* _What this task involves_
Rewrite the records below, putting "desktop assistant" in place of every "GUI agent" and leaving everything else as it is.

Dataset entries
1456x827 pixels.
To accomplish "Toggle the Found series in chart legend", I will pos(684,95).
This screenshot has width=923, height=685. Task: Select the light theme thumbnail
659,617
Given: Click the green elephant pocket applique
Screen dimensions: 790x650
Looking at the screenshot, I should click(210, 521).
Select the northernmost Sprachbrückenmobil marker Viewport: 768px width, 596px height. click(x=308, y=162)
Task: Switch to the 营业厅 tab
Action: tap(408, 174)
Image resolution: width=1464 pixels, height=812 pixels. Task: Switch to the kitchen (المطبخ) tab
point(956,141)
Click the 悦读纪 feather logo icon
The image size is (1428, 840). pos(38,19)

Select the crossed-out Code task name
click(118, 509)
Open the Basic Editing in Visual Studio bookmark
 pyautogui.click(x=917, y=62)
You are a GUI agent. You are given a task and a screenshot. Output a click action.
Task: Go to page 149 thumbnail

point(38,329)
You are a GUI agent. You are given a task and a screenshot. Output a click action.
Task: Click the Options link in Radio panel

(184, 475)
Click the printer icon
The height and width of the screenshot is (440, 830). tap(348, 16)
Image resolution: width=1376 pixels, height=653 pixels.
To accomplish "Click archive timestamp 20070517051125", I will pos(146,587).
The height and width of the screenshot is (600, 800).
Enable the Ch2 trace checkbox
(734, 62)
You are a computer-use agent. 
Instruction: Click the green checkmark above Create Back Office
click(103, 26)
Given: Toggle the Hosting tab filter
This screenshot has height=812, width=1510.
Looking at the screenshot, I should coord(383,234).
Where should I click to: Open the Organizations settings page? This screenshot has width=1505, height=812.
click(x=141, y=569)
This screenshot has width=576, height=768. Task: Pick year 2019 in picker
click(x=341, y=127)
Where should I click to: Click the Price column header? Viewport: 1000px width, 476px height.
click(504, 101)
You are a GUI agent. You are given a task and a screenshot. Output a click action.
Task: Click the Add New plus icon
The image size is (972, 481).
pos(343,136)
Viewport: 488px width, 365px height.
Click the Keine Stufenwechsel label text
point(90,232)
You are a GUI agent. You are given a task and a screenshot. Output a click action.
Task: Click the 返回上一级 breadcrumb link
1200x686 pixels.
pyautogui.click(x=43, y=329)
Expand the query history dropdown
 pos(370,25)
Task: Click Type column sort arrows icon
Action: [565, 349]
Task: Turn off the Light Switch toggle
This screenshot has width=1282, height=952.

* _Expected answer_
1456x827 pixels.
To accomplish "Toggle the Found series in chart legend", I will pos(684,95).
This screenshot has width=923, height=685. Task: Select the light theme thumbnail
659,617
Given: Click the green elephant pocket applique
Screen dimensions: 790x650
Looking at the screenshot, I should click(210, 521).
Select the northernmost Sprachbrückenmobil marker Viewport: 768px width, 596px height. click(x=308, y=162)
Task: Switch to the 营业厅 tab
Action: tap(408, 174)
Image resolution: width=1464 pixels, height=812 pixels. Task: Switch to the kitchen (المطبخ) tab
point(956,141)
Click the 悦读纪 feather logo icon
The image size is (1428, 840). pos(38,19)

Select the crossed-out Code task name
click(118, 509)
Open the Basic Editing in Visual Studio bookmark
 pyautogui.click(x=917, y=62)
You are a desktop assistant. You are given a task and a screenshot. Output a click action.
Task: Go to page 149 thumbnail

point(38,329)
You are a desktop assistant. You are given a task and a screenshot. Output a click action.
Task: Click the Options link in Radio panel

(184, 475)
Click the printer icon
The height and width of the screenshot is (440, 830). tap(348, 16)
Image resolution: width=1376 pixels, height=653 pixels.
To accomplish "Click archive timestamp 20070517051125", I will pos(146,587).
The height and width of the screenshot is (600, 800).
Enable the Ch2 trace checkbox
(734, 62)
You are a computer-use agent. 
Instruction: Click the green checkmark above Create Back Office
click(103, 26)
Given: Toggle the Hosting tab filter
This screenshot has height=812, width=1510.
Looking at the screenshot, I should coord(383,234).
Where should I click to: Open the Organizations settings page? This screenshot has width=1505, height=812.
click(x=141, y=569)
This screenshot has width=576, height=768. Task: Pick year 2019 in picker
click(x=341, y=127)
Where should I click to: Click the Price column header? Viewport: 1000px width, 476px height.
click(504, 101)
You are a desktop assistant. You are given a task and a screenshot. Output a click action.
Task: Click the Add New plus icon
The image size is (972, 481).
pos(343,136)
Viewport: 488px width, 365px height.
Click the Keine Stufenwechsel label text
point(90,232)
You are a desktop assistant. You are given a task and a screenshot. Output a click action.
Task: Click the 返回上一级 breadcrumb link
1200x686 pixels.
pyautogui.click(x=43, y=329)
Expand the query history dropdown
 pos(370,25)
Task: Click Type column sort arrows icon
Action: [565, 349]
Task: Turn off the Light Switch toggle
This screenshot has width=1282, height=952.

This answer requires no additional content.